First, Eidos would need to keep a look and feel through the same perspective of the original Thief games, literally.   Although Deus Ex: HR did have both third and first-person perspectives, the original Thief games were more like Skyrim when it came down to the camera. Meaning, Deus Ex: HR was mostly a first-person game but it utilized the ability to switch in and out of first-person to show sneaking, taking cover, and stylish takedowns or fatalities in a third-person fashion. Whereas, Thief allowed the player to simply switch from first to third-person camera perspectives with a click of a button, like The Elder Scrolls. Either way, Eidos has shown they can create an experience that can seamlessly switch between first and third-person perspectives while not making the transition jarring for the audience.

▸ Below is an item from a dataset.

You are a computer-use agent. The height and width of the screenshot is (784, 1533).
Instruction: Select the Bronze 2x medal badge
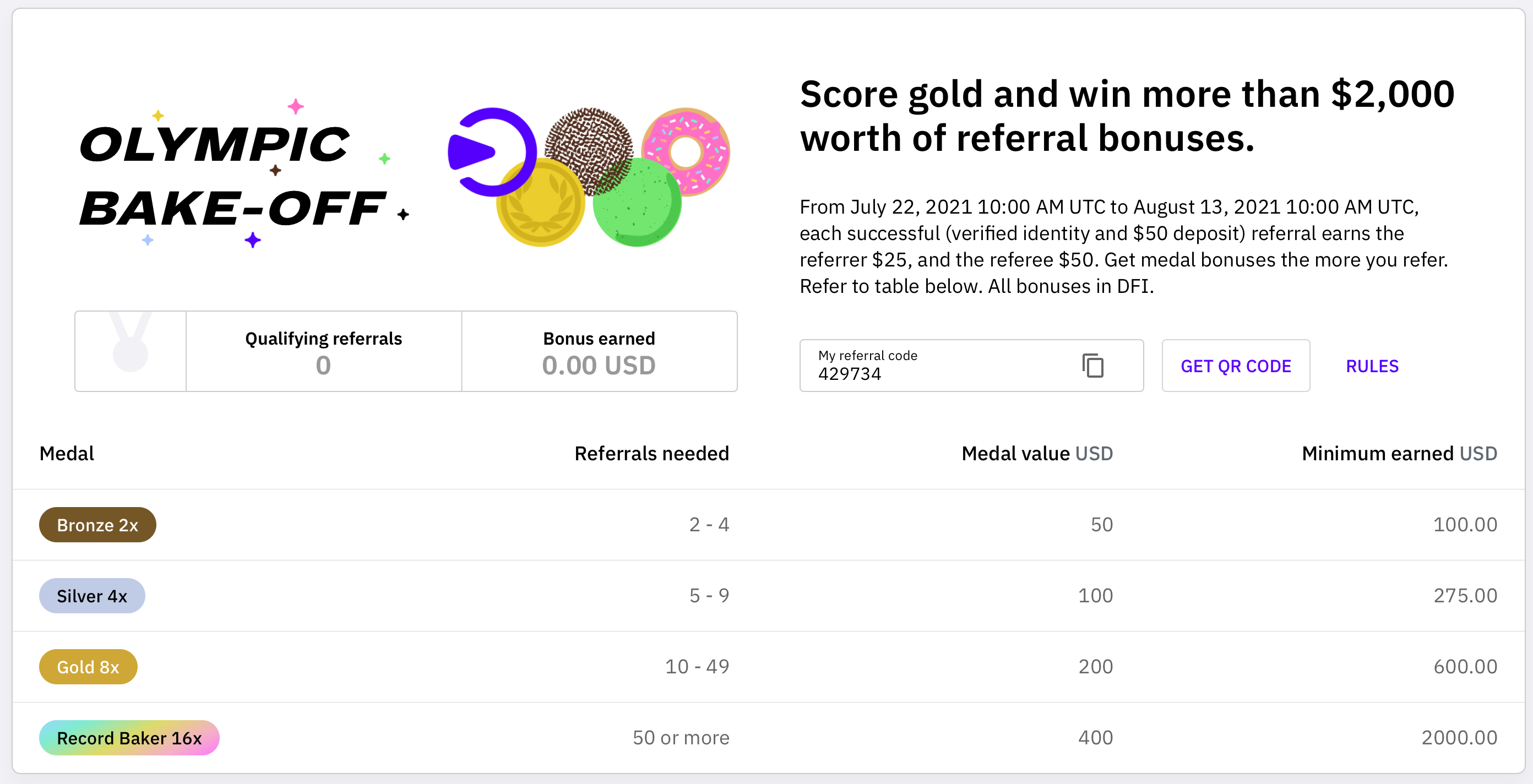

Eidos would also be careful to not jar the audience with a sporadic change in gameplay, but I think the developers have this covered.  In the past Thief games you’re, well you’re a thief and any future installments need to exude that mentality. There are many characteristics in Deus Ex that do so , such as the sneaking mechanics that were integrated well with the espionage-focused stages.  Previous Thief titles had your thieves picking locks, moving through shadows to avoid light, and interacting with the environment to your advantage to progress with even greater subterfuge.

You interacted with the environment to diminish your visibility in both franchises. Instead of disabling a camera that would pan across a hallway like in Deus Ex, your thief character can shoot an arrow at a torch to extinguish its light so you can go on undetected. You could also make the choice to use lethal force or subdue an enemy. The thief could use a blackjack for a knockout or a dagger for a kill, similar to Jenson’s ability to either mutilate an enemy with his arms or simply knock them out. Also, after an enemy is incapacitated in one form or the other you need to do something with the body. Intelligent and patrolling guards have been present in both games and they react to a fallen companion. Luckily, a system to maneuver a body to low-traffic areas out of sight would keep other guards unaware to you presence.

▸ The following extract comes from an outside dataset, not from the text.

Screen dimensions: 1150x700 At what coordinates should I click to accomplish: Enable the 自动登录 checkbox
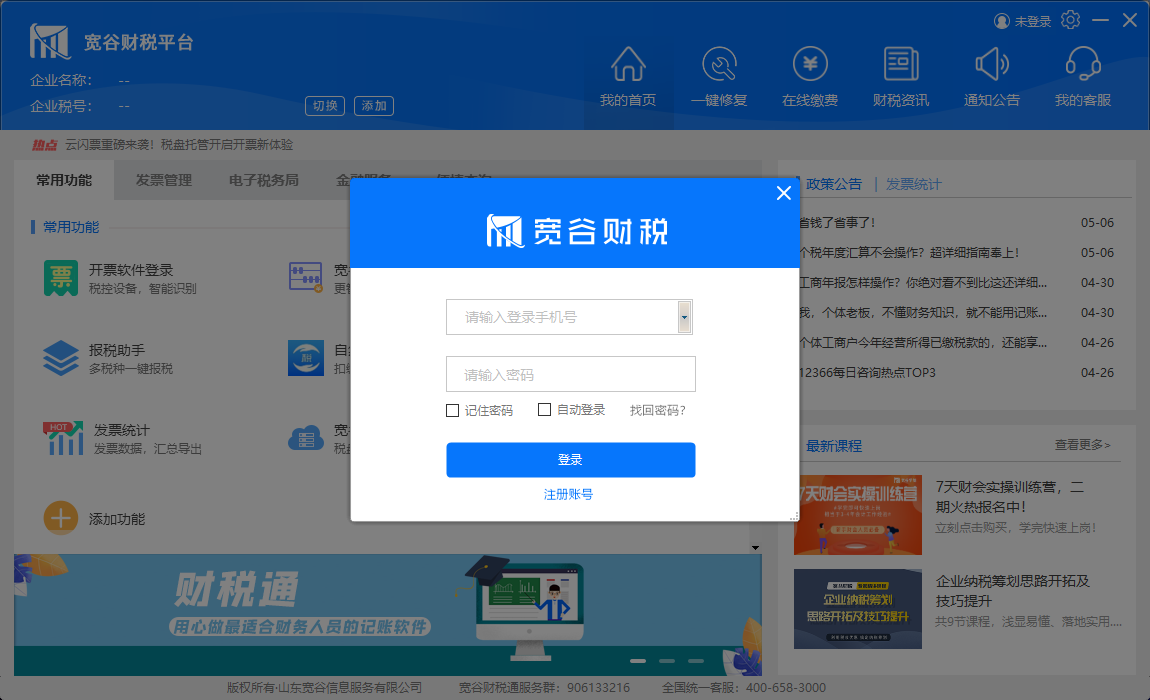[x=545, y=410]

All of these different elements could be incorporated into making a new great Thief game. The best part is that many of the elements that are needed to make a Thief game a compelling title are already present in Deus Ex: Human Revolution. Now Eidos simply has to make those ideals come to fruition. Simply said, not as simply executed, but I have the utmost faith in Eidos Montreal after their work with Deus Ex. I can’t wait to see what it has in store for Thief 4. The future is looking bright for the shadow-stalking thief.